TASK INSTRUCTIONS: Copy every line of the following data that includes the string "list".

(Excerpts from a dataset)
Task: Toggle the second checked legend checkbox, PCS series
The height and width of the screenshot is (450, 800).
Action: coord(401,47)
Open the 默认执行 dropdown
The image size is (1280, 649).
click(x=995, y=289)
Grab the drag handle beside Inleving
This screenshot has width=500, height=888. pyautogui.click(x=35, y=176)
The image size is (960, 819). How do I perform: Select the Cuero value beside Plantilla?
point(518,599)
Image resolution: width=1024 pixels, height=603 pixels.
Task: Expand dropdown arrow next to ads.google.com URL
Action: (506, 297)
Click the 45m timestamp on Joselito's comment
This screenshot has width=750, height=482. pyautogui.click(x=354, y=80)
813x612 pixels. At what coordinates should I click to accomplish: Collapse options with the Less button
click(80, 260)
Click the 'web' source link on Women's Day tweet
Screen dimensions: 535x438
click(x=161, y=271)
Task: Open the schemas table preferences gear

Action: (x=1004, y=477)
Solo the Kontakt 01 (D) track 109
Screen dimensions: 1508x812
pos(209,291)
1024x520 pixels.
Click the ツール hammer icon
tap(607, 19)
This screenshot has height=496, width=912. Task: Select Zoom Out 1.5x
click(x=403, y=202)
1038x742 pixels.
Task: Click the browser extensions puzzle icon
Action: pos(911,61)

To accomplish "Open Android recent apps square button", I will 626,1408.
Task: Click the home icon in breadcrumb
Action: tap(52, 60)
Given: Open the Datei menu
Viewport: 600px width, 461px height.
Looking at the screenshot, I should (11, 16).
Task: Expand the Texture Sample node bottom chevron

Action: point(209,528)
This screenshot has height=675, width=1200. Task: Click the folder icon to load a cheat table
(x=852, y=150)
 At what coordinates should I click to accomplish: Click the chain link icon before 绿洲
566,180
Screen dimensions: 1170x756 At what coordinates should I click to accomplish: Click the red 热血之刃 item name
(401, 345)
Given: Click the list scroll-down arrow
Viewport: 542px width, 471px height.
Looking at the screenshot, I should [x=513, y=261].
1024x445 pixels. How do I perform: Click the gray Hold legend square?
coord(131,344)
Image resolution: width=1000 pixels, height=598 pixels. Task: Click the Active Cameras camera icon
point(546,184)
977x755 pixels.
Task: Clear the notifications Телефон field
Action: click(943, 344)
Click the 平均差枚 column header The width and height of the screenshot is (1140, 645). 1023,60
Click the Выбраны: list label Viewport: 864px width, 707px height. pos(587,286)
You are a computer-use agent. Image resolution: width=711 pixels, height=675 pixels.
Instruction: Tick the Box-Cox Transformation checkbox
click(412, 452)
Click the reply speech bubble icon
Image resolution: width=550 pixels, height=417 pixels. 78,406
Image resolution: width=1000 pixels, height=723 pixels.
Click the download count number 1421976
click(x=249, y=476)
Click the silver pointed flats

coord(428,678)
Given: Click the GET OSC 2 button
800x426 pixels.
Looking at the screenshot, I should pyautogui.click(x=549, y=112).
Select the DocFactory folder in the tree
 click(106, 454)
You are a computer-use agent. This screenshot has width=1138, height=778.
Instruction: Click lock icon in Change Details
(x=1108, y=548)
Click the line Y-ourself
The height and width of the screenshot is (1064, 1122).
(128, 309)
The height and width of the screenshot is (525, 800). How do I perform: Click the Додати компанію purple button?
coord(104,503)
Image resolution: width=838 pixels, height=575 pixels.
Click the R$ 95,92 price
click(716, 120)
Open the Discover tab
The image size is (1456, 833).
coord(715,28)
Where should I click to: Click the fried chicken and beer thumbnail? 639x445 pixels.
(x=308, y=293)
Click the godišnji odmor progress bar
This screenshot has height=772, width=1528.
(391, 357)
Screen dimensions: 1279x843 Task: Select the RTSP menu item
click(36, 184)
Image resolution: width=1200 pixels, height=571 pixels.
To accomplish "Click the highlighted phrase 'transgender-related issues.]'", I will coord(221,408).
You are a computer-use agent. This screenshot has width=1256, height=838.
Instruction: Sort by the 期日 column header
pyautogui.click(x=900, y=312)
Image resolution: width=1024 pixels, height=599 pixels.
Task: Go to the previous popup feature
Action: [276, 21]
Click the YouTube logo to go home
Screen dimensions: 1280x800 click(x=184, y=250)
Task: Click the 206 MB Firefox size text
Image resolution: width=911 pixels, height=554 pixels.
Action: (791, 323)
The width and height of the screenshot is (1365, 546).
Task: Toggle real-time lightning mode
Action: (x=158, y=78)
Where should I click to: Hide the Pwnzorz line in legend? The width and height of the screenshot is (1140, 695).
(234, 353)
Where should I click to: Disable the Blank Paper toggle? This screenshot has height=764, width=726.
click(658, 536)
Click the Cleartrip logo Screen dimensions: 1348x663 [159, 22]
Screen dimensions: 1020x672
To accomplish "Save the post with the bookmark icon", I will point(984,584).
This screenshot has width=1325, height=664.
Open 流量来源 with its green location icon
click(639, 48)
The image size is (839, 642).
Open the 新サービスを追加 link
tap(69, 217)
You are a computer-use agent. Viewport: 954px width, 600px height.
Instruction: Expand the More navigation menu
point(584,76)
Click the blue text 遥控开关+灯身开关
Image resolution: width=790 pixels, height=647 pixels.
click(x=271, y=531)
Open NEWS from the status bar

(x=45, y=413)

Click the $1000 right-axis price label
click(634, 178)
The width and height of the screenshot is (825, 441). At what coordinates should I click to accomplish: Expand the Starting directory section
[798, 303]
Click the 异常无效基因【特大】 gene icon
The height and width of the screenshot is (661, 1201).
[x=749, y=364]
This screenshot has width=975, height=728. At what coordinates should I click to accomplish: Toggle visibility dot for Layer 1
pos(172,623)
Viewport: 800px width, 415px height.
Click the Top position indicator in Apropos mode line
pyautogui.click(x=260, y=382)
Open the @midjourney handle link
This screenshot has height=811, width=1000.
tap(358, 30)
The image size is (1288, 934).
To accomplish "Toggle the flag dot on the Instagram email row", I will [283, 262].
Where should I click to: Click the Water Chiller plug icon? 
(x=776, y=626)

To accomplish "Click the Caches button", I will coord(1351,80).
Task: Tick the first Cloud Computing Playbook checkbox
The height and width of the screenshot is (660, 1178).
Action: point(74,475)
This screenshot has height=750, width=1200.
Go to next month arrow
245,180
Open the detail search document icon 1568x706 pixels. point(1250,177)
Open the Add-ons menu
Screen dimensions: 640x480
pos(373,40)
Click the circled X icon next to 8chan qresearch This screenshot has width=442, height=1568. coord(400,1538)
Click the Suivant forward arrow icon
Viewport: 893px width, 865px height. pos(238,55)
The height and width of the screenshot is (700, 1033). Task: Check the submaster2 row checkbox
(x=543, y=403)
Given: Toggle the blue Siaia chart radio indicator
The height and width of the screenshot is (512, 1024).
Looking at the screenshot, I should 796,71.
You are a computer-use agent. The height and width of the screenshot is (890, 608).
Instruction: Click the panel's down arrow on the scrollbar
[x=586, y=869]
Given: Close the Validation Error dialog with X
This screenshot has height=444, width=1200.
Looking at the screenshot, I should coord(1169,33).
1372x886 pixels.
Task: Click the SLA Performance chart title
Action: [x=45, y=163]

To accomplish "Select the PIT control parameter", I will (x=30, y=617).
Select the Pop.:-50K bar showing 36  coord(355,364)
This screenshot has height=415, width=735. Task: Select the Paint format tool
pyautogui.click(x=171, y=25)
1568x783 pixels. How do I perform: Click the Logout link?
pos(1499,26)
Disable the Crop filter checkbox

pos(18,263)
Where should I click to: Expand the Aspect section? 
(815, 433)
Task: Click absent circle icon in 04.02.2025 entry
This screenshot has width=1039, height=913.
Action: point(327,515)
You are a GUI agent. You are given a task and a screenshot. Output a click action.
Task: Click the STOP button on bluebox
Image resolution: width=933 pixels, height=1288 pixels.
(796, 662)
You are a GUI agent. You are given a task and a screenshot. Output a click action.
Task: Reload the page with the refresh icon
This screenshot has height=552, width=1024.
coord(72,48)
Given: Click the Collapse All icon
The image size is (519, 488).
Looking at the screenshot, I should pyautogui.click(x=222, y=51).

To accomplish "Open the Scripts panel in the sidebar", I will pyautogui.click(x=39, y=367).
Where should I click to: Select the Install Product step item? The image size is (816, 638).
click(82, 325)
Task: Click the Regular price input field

RESULT OF THIS TASK:
Given: Click the list scroll-down arrow
Click the Выбраны: list label Viewport: 864px width, 707px height. pos(587,286)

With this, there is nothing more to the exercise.